Stored data entries:
————————

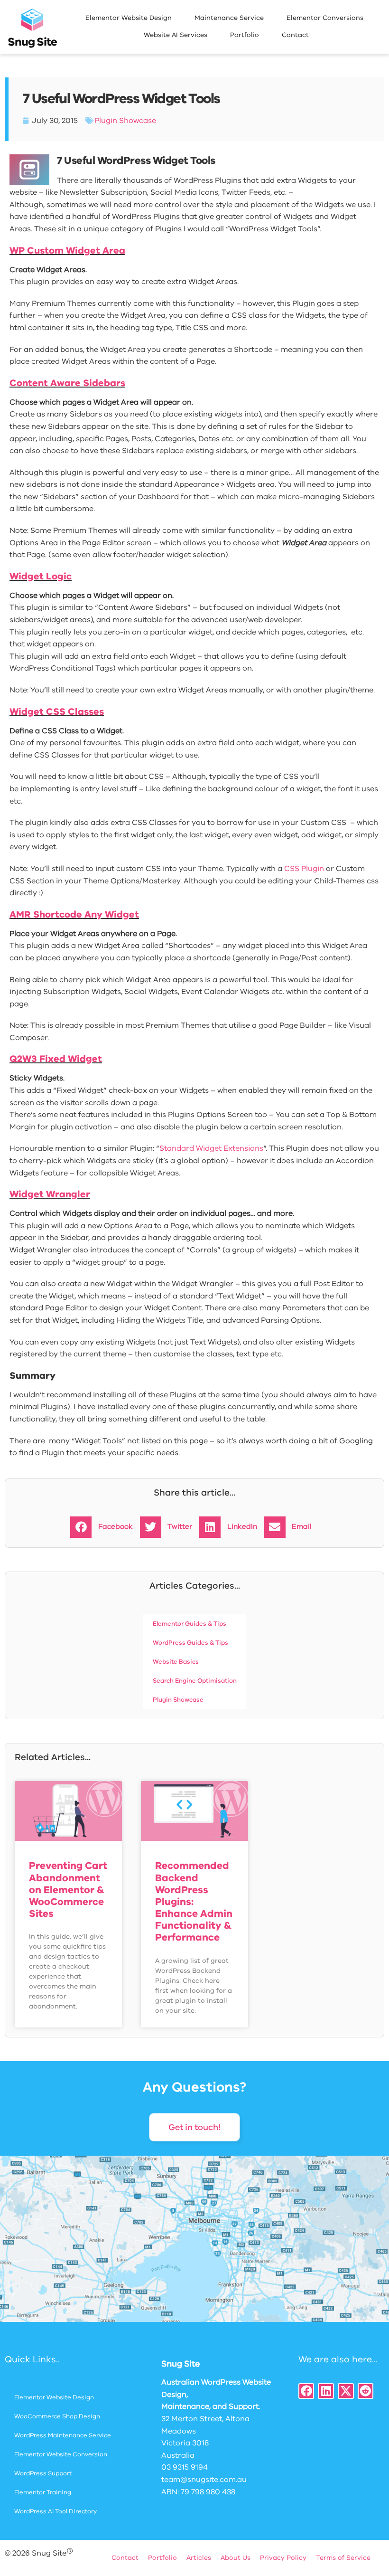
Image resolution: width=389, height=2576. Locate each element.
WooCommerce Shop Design (57, 2416)
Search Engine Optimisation (195, 1680)
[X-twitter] (346, 2391)
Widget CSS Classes (56, 711)
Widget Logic (40, 576)
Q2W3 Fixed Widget (55, 1058)
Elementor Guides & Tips (189, 1623)
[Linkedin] (326, 2391)
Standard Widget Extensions (211, 1148)
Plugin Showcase (125, 120)
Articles (198, 2557)
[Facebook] (306, 2391)
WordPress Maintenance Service (62, 2435)
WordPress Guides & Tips (190, 1642)
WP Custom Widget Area (67, 250)
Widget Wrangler (49, 1194)
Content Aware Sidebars (67, 383)
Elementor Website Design (128, 17)
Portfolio (244, 34)
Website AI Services (175, 34)
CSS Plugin (304, 868)
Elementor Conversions (325, 17)
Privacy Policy (283, 2557)
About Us (235, 2557)
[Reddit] (366, 2391)
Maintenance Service (229, 17)
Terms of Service (343, 2557)
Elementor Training (42, 2492)
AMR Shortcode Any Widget (74, 914)
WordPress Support (43, 2473)
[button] (105, 1527)
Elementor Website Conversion (60, 2454)
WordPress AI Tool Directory (55, 2511)
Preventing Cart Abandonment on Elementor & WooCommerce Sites (68, 1889)
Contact (295, 34)
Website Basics (176, 1661)
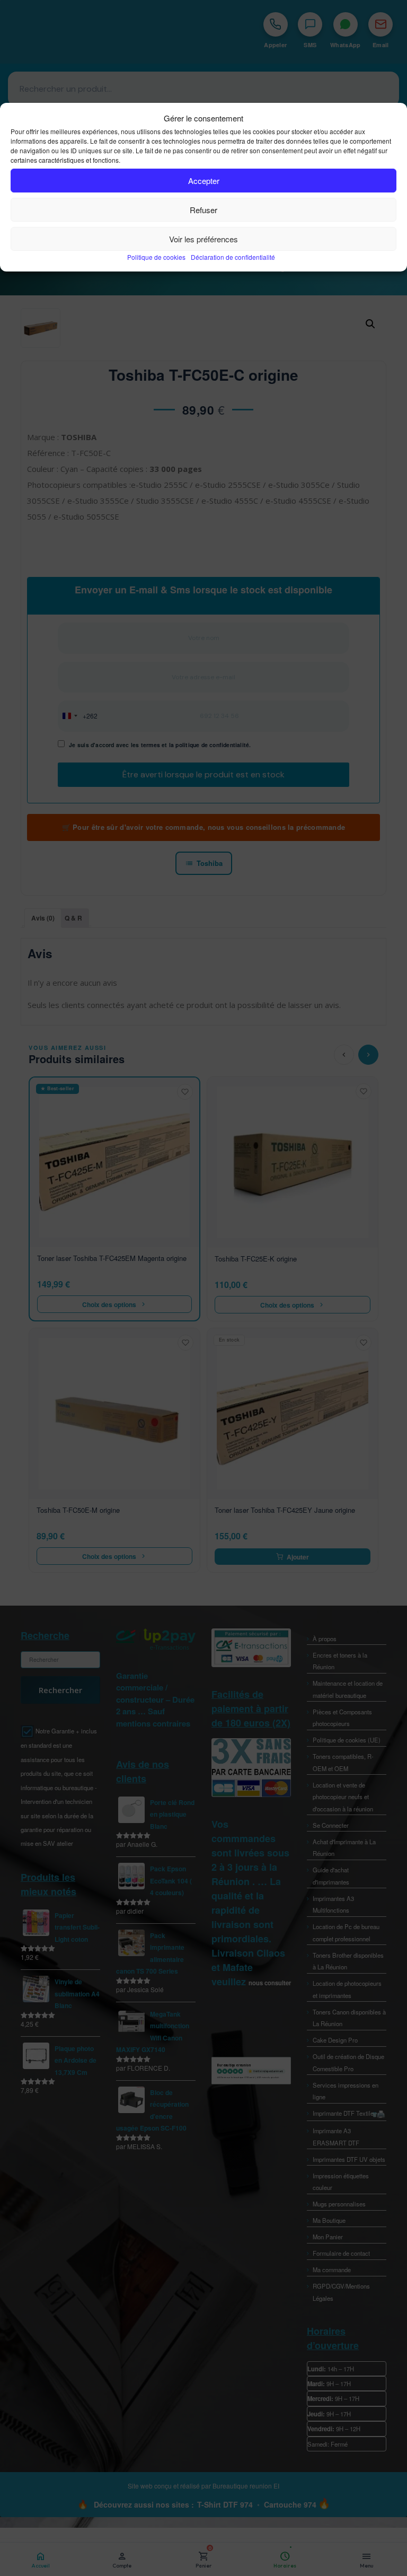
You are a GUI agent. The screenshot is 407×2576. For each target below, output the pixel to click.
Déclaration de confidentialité (233, 256)
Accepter (203, 180)
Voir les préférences (203, 238)
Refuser (203, 209)
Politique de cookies (156, 256)
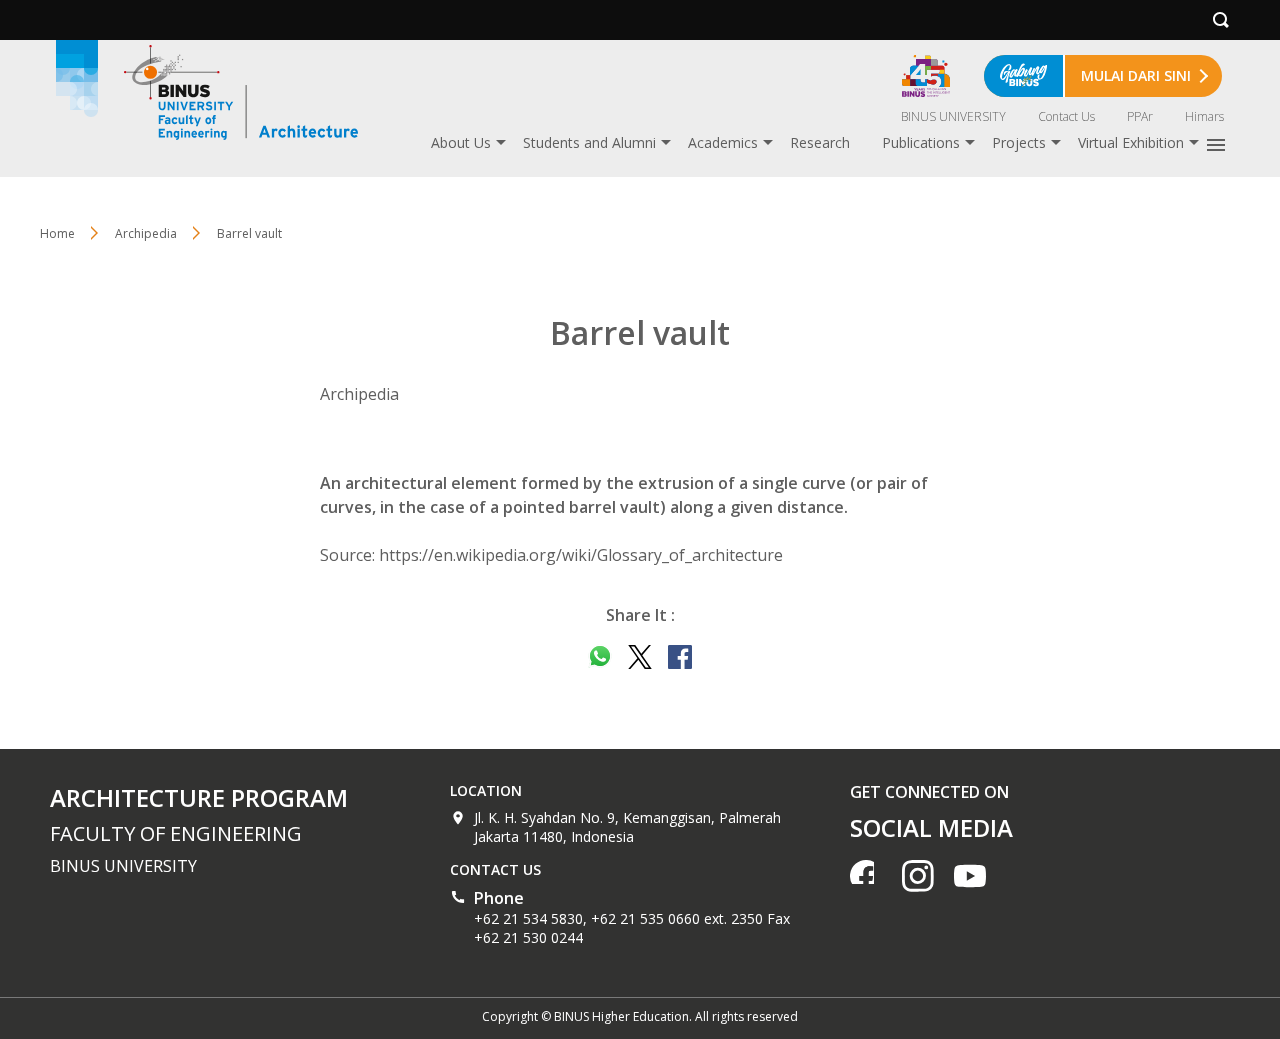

————————

AIM OF THE EXERCISE>
Above are the records; from them, give again exactly the lines from the one containing "About Us (235, 2557)" to the one containing "Website Basics (176, 1661)", both lines included, and nothing more.

ANSWER FOR THIS EXERCISE>
About Us (235, 2557)
[Reddit] (366, 2391)
Maintenance Service (229, 17)
Terms of Service (343, 2557)
Elementor Training (42, 2492)
AMR Shortcode Any Widget (74, 914)
WordPress Support (43, 2473)
[button] (105, 1527)
Elementor Website Conversion (60, 2454)
WordPress AI Tool Directory (55, 2511)
Preventing Cart Abandonment on Elementor & WooCommerce Sites (68, 1889)
Contact (295, 34)
Website Basics (176, 1661)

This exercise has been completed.